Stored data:
════════════════════
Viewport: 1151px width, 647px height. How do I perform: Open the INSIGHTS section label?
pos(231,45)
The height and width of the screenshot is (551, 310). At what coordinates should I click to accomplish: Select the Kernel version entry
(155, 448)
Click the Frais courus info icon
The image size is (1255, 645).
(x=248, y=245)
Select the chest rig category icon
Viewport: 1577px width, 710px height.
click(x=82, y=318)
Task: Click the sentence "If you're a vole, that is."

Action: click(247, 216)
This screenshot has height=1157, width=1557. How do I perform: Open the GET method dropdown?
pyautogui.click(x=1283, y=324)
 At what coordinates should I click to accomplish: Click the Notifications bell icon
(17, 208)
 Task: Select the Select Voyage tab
════════════════════
Requirement
Transcribe all the entries exactly, as they stand.

Solution to the problem
Viewport: 1151px width, 647px height. How do I perform: Open the INSIGHTS section label?
pos(231,45)
The height and width of the screenshot is (551, 310). At what coordinates should I click to accomplish: Select the Kernel version entry
(155, 448)
Click the Frais courus info icon
The image size is (1255, 645).
(x=248, y=245)
Select the chest rig category icon
Viewport: 1577px width, 710px height.
click(x=82, y=318)
Task: Click the sentence "If you're a vole, that is."

Action: click(247, 216)
This screenshot has height=1157, width=1557. How do I perform: Open the GET method dropdown?
pyautogui.click(x=1283, y=324)
 At what coordinates should I click to accomplish: Click the Notifications bell icon
(17, 208)
 Task: Select the Select Voyage tab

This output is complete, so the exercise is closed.